Exercise instructions: Your reply should contain every record, restated word for word.

Data for analysis:

#####

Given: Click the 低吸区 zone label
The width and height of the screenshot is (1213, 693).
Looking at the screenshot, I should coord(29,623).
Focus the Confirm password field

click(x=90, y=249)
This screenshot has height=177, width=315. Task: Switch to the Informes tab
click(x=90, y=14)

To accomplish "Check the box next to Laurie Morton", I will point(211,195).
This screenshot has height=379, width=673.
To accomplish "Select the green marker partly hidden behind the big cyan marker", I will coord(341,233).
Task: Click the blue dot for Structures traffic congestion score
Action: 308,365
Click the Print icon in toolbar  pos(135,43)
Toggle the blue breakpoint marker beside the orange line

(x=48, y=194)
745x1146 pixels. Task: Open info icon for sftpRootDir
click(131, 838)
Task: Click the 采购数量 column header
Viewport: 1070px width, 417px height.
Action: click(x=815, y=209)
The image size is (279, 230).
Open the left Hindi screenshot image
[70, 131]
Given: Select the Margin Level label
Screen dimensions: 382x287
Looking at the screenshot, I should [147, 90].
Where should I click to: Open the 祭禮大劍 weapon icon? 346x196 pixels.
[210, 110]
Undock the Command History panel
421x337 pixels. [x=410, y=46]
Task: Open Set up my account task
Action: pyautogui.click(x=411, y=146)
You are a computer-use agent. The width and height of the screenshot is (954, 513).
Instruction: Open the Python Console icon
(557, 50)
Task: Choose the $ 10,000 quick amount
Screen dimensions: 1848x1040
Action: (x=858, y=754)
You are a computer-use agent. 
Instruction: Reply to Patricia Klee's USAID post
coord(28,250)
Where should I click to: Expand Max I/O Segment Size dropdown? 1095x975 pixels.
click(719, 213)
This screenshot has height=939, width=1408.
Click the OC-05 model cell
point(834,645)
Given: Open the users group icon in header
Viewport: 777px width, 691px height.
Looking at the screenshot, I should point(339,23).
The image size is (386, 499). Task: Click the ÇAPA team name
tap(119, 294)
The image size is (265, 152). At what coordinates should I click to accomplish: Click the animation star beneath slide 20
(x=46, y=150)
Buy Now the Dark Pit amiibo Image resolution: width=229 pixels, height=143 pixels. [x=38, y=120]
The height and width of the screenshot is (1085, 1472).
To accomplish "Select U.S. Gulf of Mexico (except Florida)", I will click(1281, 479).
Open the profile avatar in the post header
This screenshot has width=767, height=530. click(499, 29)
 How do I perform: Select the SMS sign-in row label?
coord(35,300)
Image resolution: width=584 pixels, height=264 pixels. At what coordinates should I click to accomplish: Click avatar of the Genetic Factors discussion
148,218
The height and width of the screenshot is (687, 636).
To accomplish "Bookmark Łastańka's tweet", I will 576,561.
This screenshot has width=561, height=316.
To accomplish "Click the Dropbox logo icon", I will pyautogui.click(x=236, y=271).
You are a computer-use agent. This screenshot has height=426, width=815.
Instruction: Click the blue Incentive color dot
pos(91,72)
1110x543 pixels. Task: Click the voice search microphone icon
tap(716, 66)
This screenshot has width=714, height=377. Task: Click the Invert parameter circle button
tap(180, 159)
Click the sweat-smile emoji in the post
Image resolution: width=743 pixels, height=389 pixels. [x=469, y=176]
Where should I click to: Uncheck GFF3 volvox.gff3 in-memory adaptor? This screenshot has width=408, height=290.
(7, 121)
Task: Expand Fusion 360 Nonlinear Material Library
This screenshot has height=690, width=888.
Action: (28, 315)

#####

Exercise answer:
Given: Click the 低吸区 zone label
The width and height of the screenshot is (1213, 693).
Looking at the screenshot, I should coord(29,623).
Focus the Confirm password field

click(x=90, y=249)
This screenshot has height=177, width=315. Task: Switch to the Informes tab
click(x=90, y=14)

To accomplish "Check the box next to Laurie Morton", I will point(211,195).
This screenshot has height=379, width=673.
To accomplish "Select the green marker partly hidden behind the big cyan marker", I will coord(341,233).
Task: Click the blue dot for Structures traffic congestion score
Action: 308,365
Click the Print icon in toolbar  pos(135,43)
Toggle the blue breakpoint marker beside the orange line

(x=48, y=194)
745x1146 pixels. Task: Open info icon for sftpRootDir
click(131, 838)
Task: Click the 采购数量 column header
Viewport: 1070px width, 417px height.
Action: click(x=815, y=209)
The image size is (279, 230).
Open the left Hindi screenshot image
[70, 131]
Given: Select the Margin Level label
Screen dimensions: 382x287
Looking at the screenshot, I should [147, 90].
Where should I click to: Open the 祭禮大劍 weapon icon? 346x196 pixels.
[210, 110]
Undock the Command History panel
421x337 pixels. [x=410, y=46]
Task: Open Set up my account task
Action: pyautogui.click(x=411, y=146)
You are a computer-use agent. The width and height of the screenshot is (954, 513).
Instruction: Open the Python Console icon
(557, 50)
Task: Choose the $ 10,000 quick amount
Screen dimensions: 1848x1040
Action: (x=858, y=754)
You are a computer-use agent. 
Instruction: Reply to Patricia Klee's USAID post
coord(28,250)
Where should I click to: Expand Max I/O Segment Size dropdown? 1095x975 pixels.
click(719, 213)
This screenshot has height=939, width=1408.
Click the OC-05 model cell
point(834,645)
Given: Open the users group icon in header
Viewport: 777px width, 691px height.
Looking at the screenshot, I should point(339,23).
The image size is (386, 499). Task: Click the ÇAPA team name
tap(119, 294)
The image size is (265, 152). At what coordinates should I click to accomplish: Click the animation star beneath slide 20
(x=46, y=150)
Buy Now the Dark Pit amiibo Image resolution: width=229 pixels, height=143 pixels. [x=38, y=120]
The height and width of the screenshot is (1085, 1472).
To accomplish "Select U.S. Gulf of Mexico (except Florida)", I will click(1281, 479).
Open the profile avatar in the post header
This screenshot has width=767, height=530. click(499, 29)
 How do I perform: Select the SMS sign-in row label?
coord(35,300)
Image resolution: width=584 pixels, height=264 pixels. At what coordinates should I click to accomplish: Click avatar of the Genetic Factors discussion
148,218
The height and width of the screenshot is (687, 636).
To accomplish "Bookmark Łastańka's tweet", I will 576,561.
This screenshot has width=561, height=316.
To accomplish "Click the Dropbox logo icon", I will pyautogui.click(x=236, y=271).
You are a computer-use agent. This screenshot has height=426, width=815.
Instruction: Click the blue Incentive color dot
pos(91,72)
1110x543 pixels. Task: Click the voice search microphone icon
tap(716, 66)
This screenshot has width=714, height=377. Task: Click the Invert parameter circle button
tap(180, 159)
Click the sweat-smile emoji in the post
Image resolution: width=743 pixels, height=389 pixels. [x=469, y=176]
Where should I click to: Uncheck GFF3 volvox.gff3 in-memory adaptor? This screenshot has width=408, height=290.
(7, 121)
Task: Expand Fusion 360 Nonlinear Material Library
This screenshot has height=690, width=888.
Action: (28, 315)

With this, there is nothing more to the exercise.